スパイウェア、ボット、ルートキット……各種マルウェアの蔓延を許したIEのセキュリティホール

IEのVector Markup Languageを処理する方法に存在していたゼロデイ型脆弱性が新たに発見され、Webを通して感染マシンにボットやトロイの木馬、スパイウェア、rootkitなどが送り込まれている。

» 2006年09月20日 16時02分 公開
[Ryan Naraine,eWEEK]
eWEEK

 WindowsのVector Markup Languageを処理する方法に存在していたゼロデイ型脆弱性が新たに発見され、感染マシンに大量のボットやトロイの木馬ダウンロードプログラム、スパイウェア、rootkitを送り込むのに悪用されている。

 Sunbelt Softwareの研究者は、複数のパッチを完全に適用したWindowsに対するマルウェア攻撃の発生を検知してから24時間以内に、こうしたWebベースの攻撃によって、ボットネットを形成するのに利用されるトロイの木馬や、広告に使われるスパイウェアのインストールプログラムがばらまかれていると発表した。
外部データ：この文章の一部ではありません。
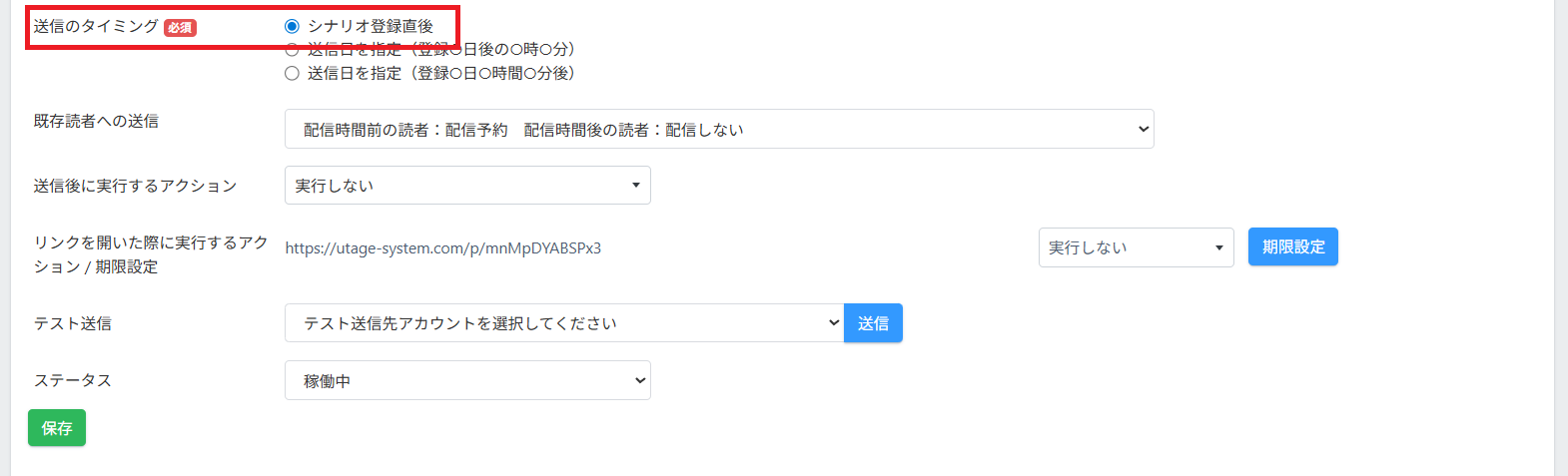Select the シナリオ登録直後 radio button

point(292,26)
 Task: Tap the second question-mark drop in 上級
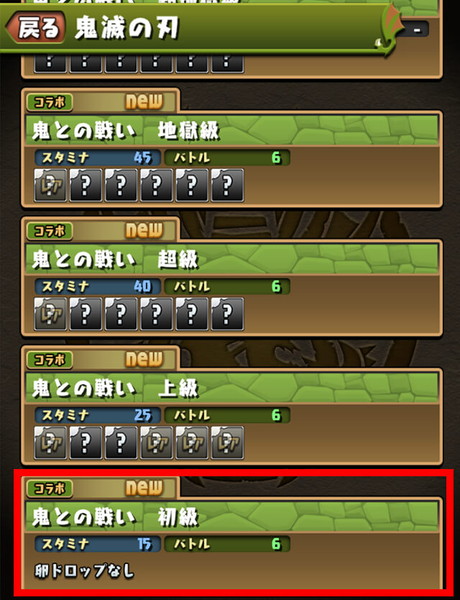(121, 442)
 一方、アトランタに拠点を置くExploit Prevention Labsの最高技術責任者(CTO)、ロジャー・ロンプソン氏も、「広い範囲でのマルウェアの蔓延が見られる」と述べている。eWEEKのインタビューに応じた同氏は、感染したマシンに対して、rootkitが仕込まれたブラウザツールバーやスパイウェアプログラムを送り込む攻撃が進行中だと話した。

 ロシアのポルノサイトに接続するようプログラムされたマルウェアの多くに、コンピュータからデータを盗む危険なキーロガーソフトウェアや、金融機関のWebサイトにログインする際の情報を盗むトロイの木馬が含まれているという。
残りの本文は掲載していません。